Here are some tips you can try to help you capture beautiful family photography at home:
Don’t aim for perfect, aim for real
Don’t get hung up on trying to pose perfect images. Instead, try and capture what’s happening naturally. Relaxed, informal images will give a much truer representation of the memories you’re capturing.
Capture everyday routine
Always be on the lookout for photographic opportunities. Don’t just look for special moments, but also try and document your everyday routine. Amongst the routine there are wonderful memories that deserve to be remembered.
Remember favorite toys
How many of us look back fondly on memories of our favorite toys as a child? By incorporating toys into your photographs you can not only remember what your child loved to play with the most, but also how it made them feel.
Natural light photography
When shooting photography in the home, try and make use of natural light wherever you can. A large window can produce beautiful soft light that can really make your photos pop.
Playing in the garden
If you’re lucky enough to have an outside space at home, make the most of it! If your children love to play in the garden then capture the adventures they get up to.
Capture precious moments
Shooting family photography at home doesn’t always mean capturing your everyday routine. Special occasions like birthdays, Christmas and halloween all offer their own unique photographic opportunities.
Think about composition
Although we’re concentrating on capturing natural, relaxed images, don’t forget to pay attention to composition. Consider whether there are new ways to look at your home, or new angles that can give a different perspective on what you’re shooting.
Incorporate the environment
Don’t forget to incorporate the surrounding environment into your shots. Sometimes stepping back and including more of the elements around the subject of your photograph can really help to give extra context to the story you’re capturing.
Make it fun
Finally, have fun! Don’t let your photography detract from the memories you’re trying to capture. Let the scene happen naturally and be ready to capture the moments as they happen. You’ll be rewarded with beautiful images that you’ll cherish for years to come.
What lenses are best for family photography at home?
When you’re taking photos in the home ideally you’ll want to shoot with a relatively fast lens. If you’re following the tips above you’ll be looking for nice pockets of natural light, but you’re still going to want to use a fairly wide aperture to avoid having to crank your ISO too high.
It doesn’t matter if you shoot Canon, Nikon, Sony, Fuji, Olympus etc. It’s really the focal lengths and the aperture that are the important things here. Most manufacturers offer similar lenses.
I’m a Canon shooter so my go to lenses for shooting at home are below:
Canon EF 50mm f/1.2L USM
I absolutely adore 50mm as a focal length—in fact, I’ve written previously about why every photographer should own a 50mm lens. My 50mm is the lens that stays on my camera most of the time, so I’m always ready to ‘grab and go.’ As a result, the majority of my photos taken at home are with this lens.

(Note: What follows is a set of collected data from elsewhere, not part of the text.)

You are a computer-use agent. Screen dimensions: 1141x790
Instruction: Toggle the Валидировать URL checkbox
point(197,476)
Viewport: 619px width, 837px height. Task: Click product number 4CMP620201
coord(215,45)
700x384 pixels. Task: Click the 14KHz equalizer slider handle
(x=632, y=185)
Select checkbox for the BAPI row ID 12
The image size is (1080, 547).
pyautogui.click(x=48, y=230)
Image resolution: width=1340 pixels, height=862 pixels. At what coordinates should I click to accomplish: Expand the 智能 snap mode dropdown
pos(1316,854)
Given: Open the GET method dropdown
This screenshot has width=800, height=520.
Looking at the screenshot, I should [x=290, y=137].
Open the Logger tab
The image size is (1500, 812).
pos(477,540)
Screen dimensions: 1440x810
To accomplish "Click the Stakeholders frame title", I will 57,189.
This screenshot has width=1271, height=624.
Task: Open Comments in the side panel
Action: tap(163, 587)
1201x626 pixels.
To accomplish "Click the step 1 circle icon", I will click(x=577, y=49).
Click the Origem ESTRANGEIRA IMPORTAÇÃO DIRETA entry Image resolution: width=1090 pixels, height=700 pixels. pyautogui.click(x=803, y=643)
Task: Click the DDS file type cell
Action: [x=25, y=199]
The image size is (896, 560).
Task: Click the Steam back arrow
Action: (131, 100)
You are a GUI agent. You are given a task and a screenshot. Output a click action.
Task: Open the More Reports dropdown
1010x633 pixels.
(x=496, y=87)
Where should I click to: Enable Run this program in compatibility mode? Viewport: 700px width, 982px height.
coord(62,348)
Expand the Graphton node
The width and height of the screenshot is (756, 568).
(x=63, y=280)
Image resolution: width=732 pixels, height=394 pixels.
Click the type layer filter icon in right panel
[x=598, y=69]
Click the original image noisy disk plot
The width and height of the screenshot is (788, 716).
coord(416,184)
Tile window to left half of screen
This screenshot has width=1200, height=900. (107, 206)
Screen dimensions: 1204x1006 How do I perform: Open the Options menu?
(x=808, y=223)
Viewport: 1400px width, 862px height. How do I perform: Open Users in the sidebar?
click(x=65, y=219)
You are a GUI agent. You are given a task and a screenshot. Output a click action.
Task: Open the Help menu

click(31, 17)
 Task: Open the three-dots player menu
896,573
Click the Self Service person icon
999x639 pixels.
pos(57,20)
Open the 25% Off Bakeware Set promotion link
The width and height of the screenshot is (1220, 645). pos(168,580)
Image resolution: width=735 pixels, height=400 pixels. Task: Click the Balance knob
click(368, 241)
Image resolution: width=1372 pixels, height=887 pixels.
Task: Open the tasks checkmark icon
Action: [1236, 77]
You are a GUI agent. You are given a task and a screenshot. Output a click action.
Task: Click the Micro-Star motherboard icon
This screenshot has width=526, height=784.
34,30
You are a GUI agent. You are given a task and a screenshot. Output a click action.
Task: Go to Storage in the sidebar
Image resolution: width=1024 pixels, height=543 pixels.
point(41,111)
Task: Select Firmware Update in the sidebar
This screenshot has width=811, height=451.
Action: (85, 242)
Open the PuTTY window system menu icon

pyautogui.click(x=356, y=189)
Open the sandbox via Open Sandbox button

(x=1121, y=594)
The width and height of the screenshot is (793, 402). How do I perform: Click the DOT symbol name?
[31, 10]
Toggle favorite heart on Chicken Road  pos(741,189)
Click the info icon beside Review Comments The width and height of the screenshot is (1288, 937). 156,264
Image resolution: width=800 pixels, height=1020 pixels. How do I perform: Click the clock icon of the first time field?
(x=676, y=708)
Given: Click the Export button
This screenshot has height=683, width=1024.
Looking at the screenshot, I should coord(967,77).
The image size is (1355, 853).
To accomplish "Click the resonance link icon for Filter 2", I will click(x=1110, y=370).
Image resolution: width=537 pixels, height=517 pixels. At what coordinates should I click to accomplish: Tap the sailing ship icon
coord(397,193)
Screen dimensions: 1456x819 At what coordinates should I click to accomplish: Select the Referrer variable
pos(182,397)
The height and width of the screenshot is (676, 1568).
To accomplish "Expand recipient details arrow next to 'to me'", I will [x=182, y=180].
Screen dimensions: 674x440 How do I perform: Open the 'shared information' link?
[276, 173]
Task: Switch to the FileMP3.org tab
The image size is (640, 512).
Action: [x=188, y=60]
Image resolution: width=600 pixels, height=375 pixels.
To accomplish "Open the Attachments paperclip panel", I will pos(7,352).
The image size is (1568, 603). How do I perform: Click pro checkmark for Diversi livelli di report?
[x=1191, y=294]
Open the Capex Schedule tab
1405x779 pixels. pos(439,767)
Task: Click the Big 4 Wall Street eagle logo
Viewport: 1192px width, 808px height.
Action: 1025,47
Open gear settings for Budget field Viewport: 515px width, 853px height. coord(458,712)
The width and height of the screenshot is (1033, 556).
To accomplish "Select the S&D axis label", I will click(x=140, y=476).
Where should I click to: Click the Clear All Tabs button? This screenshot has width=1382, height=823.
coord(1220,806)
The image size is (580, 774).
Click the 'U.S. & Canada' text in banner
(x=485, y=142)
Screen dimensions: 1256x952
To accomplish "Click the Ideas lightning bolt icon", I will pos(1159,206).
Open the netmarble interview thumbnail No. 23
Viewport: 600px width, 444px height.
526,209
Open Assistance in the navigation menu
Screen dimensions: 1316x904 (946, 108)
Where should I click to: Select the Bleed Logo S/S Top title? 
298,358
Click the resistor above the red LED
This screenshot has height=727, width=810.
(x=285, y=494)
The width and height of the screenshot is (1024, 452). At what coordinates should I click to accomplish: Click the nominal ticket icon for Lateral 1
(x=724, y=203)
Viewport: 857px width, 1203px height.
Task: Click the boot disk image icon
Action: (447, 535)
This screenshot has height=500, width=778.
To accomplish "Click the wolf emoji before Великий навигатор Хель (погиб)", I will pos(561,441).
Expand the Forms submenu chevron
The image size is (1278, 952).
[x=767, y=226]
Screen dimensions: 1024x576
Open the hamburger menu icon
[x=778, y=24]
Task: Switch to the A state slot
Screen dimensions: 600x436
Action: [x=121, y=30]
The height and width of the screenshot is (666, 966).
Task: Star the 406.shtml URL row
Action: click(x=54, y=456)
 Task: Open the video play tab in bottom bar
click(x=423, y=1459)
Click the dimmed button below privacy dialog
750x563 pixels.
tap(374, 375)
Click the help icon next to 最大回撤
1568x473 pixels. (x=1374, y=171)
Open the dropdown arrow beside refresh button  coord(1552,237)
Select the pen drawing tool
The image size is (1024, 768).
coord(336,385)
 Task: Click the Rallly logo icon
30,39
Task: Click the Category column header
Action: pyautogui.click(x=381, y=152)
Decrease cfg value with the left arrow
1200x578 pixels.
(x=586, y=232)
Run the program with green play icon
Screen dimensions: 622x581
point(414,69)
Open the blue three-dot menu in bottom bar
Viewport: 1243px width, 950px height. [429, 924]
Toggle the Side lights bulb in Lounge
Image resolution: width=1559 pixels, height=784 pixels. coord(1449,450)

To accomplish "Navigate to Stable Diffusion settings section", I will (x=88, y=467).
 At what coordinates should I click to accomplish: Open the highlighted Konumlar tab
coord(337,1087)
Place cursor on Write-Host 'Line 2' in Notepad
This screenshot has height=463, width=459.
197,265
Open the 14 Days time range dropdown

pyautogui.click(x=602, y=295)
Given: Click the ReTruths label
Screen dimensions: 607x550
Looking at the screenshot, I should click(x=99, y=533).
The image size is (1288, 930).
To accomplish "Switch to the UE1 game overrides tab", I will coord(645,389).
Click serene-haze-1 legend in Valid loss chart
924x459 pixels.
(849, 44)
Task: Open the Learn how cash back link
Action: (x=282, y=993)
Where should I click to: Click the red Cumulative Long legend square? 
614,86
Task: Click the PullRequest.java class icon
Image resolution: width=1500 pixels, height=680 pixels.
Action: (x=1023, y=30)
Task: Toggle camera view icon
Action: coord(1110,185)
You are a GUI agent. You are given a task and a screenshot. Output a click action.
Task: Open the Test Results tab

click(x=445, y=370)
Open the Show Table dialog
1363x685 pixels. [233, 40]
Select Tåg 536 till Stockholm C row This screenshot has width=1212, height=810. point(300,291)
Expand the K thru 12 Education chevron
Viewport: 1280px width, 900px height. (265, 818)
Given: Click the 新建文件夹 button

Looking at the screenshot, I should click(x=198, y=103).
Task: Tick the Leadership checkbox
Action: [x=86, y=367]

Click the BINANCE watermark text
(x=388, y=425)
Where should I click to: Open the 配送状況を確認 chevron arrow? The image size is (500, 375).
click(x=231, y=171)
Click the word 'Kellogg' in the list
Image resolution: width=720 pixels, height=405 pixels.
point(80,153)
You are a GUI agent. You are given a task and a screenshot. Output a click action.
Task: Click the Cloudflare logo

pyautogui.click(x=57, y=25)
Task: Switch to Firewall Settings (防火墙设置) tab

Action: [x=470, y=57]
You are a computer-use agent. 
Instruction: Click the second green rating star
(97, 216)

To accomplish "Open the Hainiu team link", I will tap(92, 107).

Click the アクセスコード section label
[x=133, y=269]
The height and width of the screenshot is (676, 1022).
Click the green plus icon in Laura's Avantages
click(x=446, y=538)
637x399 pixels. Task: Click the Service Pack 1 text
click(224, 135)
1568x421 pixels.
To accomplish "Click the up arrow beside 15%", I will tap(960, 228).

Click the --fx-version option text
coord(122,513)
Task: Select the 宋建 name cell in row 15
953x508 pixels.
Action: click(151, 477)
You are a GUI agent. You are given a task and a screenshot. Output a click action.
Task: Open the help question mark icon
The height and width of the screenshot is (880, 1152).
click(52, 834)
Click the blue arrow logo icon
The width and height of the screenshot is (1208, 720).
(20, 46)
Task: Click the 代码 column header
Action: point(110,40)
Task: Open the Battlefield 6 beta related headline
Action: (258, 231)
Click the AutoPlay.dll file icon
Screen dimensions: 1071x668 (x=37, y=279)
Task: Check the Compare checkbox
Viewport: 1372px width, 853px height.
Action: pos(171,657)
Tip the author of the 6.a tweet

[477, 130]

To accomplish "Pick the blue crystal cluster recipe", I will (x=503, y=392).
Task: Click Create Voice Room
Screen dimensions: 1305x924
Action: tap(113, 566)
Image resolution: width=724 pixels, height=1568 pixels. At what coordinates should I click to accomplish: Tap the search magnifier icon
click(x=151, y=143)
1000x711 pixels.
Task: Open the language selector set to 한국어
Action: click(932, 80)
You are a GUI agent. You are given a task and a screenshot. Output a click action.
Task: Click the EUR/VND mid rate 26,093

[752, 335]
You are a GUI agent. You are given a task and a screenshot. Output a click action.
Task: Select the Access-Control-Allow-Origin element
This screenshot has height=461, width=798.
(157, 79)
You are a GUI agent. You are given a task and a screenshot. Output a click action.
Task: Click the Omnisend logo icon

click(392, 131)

I love the 50mm focal length because it’s such a close match to the natural eye (on a full-frame camera). This means that when you look back at the images later, they’re more representative of your memory of that moment. It’s a perfect way to capture a memory in a photograph.
For this lens specifically, the f/1.2 aperture lets in a huge amount of light so I can shoot handheld in low-light and still get beautiful, sharp results without needing to compromise image quality by pushing the ISO too hard.
Canon EF 35mm f/2 IS USM
Like I’ve said in my tips above, sometimes it’s great to incorporate more of the environment in your shots. For these kind of shots I tend to reach for my 35mm.
I’d love to own the EF 35mm f/1.4L II USM, but for now I shoot on the non-L f/2 version and I have to say I absolutely love it. The build quality is superb (far better than my old EF 50mm f/1.4 lens) and optically it’s great. Plus, the built-in stabilization offers up to 4 stops of IS, which is wonderful for low light photography.
Remember, family photography is all about telling stories and having fun. I hope you’ve found the tips above useful and that they help you to capture your own story. I’d love to hear if you have any other tips—let me know in the comments below.
Stay safe x
About the author: Simon Wiffen is a Leeds based photographer specializing in family, lifestyle, portrait and commercial photography. You can see more of his work by visiting his website or following him on Instagram, Facebook and Twitter. This post was also published here.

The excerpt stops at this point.